Making the board understand that the LED is on and take some action is easy, the hard part is the blinking one.I need help to make a code that reads the blinks and do nothing, then reads the LED fully on and activates a relay. I'm not looking for someone to just write the code and done, i need just some directions like wich functions i should use.
I can't access the internals of the battery to hook the board directly into the wires of the LED.
I've tried the LDR in an analog pin, gave me results betwen 40 (LED off) and 730 (LED on), the LDR also worked as digital input returning 0(LED off) and 1(LED on).
Also i'm not posting the code because there's none yet, all the code that i've used in tests was lost.
Why do you want to read the LED status? If you are controlling the LED, you should already have the status information.
Have you study the "Blinking Without delay" sketch from the Examples in the IDE?
Use the LDR to read the state of the LED
When it becomes on save the value of millis() as start time and set a boolean to true
When it is off set the boolean to false
Every time through loop(), if the boolean is true and millis() - start time is greater than the blink period then the LED has remained on
figure out the timing of the charging blink, then in your sketch you read the LDR (Light Dependent Resistor), pause for half a blink cycle, then read again. While charging, the reads should be different. If not, then delay again then read the LDR one more time to make sure the charger is really finished.
The second read is because the LED blink and the Arduino are asynchronous from each other and you could be catching the end of one blink then the start of the next, both reading "on".
If you are doing anything else while the Arduino is waiting for the fully-charged state, then you should use millis() instead of a delay().
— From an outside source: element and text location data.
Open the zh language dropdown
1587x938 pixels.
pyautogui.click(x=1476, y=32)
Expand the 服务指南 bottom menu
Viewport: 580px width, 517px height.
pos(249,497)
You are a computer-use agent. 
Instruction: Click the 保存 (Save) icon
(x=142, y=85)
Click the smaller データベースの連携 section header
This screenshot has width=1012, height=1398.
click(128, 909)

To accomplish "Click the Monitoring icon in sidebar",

In fact, if you are fairly new to Arduino, then using millis() instead of delay() is strongly recommended. Learn to do timing correctly from the start.
" If you are controlling the LED, you should already have the status information." I'm not, as i've said:
" can't access the internals of the battery to hook the board directly into the wires of the LED."
UKHeliBob and SteveMann, good ideas, i'll try that and share the results and yes, there's more stuff for the board to work besides this, using delay was never an option.
Also, picture of the battery, the green led is the one that blinks all the time and when the battery is fully charged it stops blinking to be fully on until the battery starts discharging again.
Here's a variation on UKHeliBobs suggestion of how to time a state change from off to on.
This code needs to run every pass of loop() without any use of delay().
if (digitalRead(LDR) == 0)//sensor reads LOW, LED off
{
LastTimeLEDWasOff = millis();
}
if (millis() - LastTimeLEDWasOff >= 2000) //change this value for the blink period
{
// digitalRead(LDR)== 1 has been true for 2 seconds
//LED is no longer blinking and is ON
}
SteveMann:
That's one heck of a battery. 280AH, 12V. Can I ask what it is being used for?
A friend of mine wants to power a lot stuff in his van, like 12v refrigerator, an inverter to have AC power while away on a trip, and some other stuff. I've manage to build a pretty good system but full analogic, now i want to have more control over things and make some stuff fully automatic.
Guys it worked out fine. Cattledog, when i saw your reply i've already managed to build up a code based on what SteveMann and UKHeliBob replied but thanks, thanks all you guys for the patience and advices.